Whether you’ve an upcoming wedding or you’re buying a new car, Ireland is the ideal spot for a bit of friendly advice. My greatest experience of this has been when an upcoming pregnancy is on the cards. No sooner has the pregnancy been announced but at every corner there’s an aunty, friend or neighbour who’ll be on hand to give you their tuppence worth of pregnancy tales. Some rather informative, some a little personal, but, all in all, the sharing of what worked or didn’t work for someone else’s pregnancy can be really rather useful.

Sometimes recommendations can be conflicting and what works for one may not for another, but a constant piece of advice by health professionals is the importance of folic acid in the diet while pregnant.

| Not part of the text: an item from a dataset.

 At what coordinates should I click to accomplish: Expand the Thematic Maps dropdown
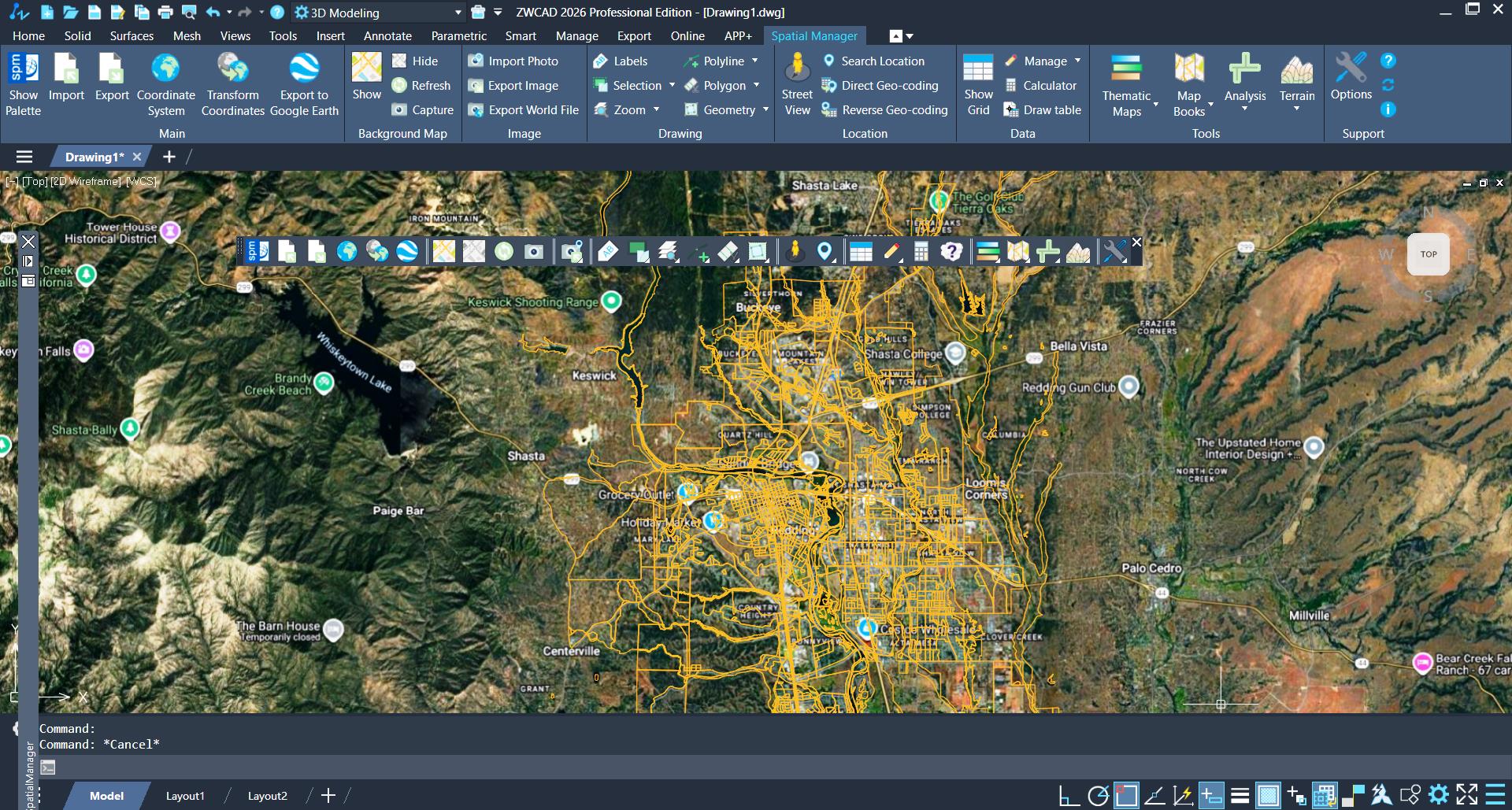(1155, 105)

It has been well researched how beneficial taking folic acid before and during a pregnancy can be in preventing neural tube defects and serious abnormalities in the baby’s brain and spinal cord. Since birth defects can happen in the early stages of pregnancies, often before a lady even realises she is pregnant, the World Health Organisation recommends all ladies of a child bearing age take a daily supplement of folic acid. With the significant link between neural tube defects and a low folic acid intake, over 50 countries worldwide now have a mandatory policy in place for the fortification of folic acid in cereals and flours. Legislation for a similar mandatory policy is currently being discussed between the relevant authorities in Ireland, showing just how important folic acid is to us and for ladies who are planning to conceive.

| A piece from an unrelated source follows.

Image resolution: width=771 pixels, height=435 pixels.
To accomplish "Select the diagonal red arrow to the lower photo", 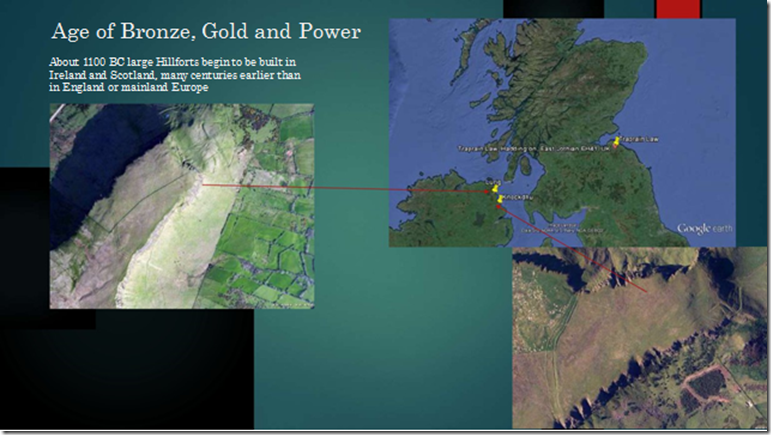I will click(571, 249).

When pregnant and when preparing for a pregnancy, a nutrient-rich diet, packed with plenty of folic acid-rich foods, along with calcium, iron and a wealth of vitamins and minerals, is essential. Foods rich in folic acid (also known as folate) can be added to the diet with ease. Dark green vegetables, avocados, asparagus, oranges, along with beans, peas and lentils are all rich sources of folic acid. Many cereals and breads are now fortified with folic acid, allowing for an increase to one’s daily intake.

Braised lentils with kale

Lentils are a great addition to a pregnancy/pre-pregnancy diet as they are high in fibre, folic acid and bursting with nutrients. The lentils in this dish benefit from simmering in the lightly spiced stock, making them deliciously flavoursome. For an added bite, I’ve topped them with some crushed cashew nuts, but any nuts or seeds would do. The lentils can be served with meat or on their own with crusty bread.

1 tbsp olive oil

2 onions, finely diced

2 celery sticks, finely diced

4 cloves garlic, crushed

2 carrots, peeled and finely diced

200g dried lentils, rinsed and drained

1 tsp cumin

500ml vegetable stock

100g kale, finely chopped

50g cashew nuts

Handful fresh coriander

Natural yoghurt, to serve

Crusty bread, to serve

1 Place a large saucepan over a medium heat and add the olive oil. Once hot, add the onions and saute gently for five to seven minutes. Stir through the celery and garlic and cook for five minutes, stirring regularly.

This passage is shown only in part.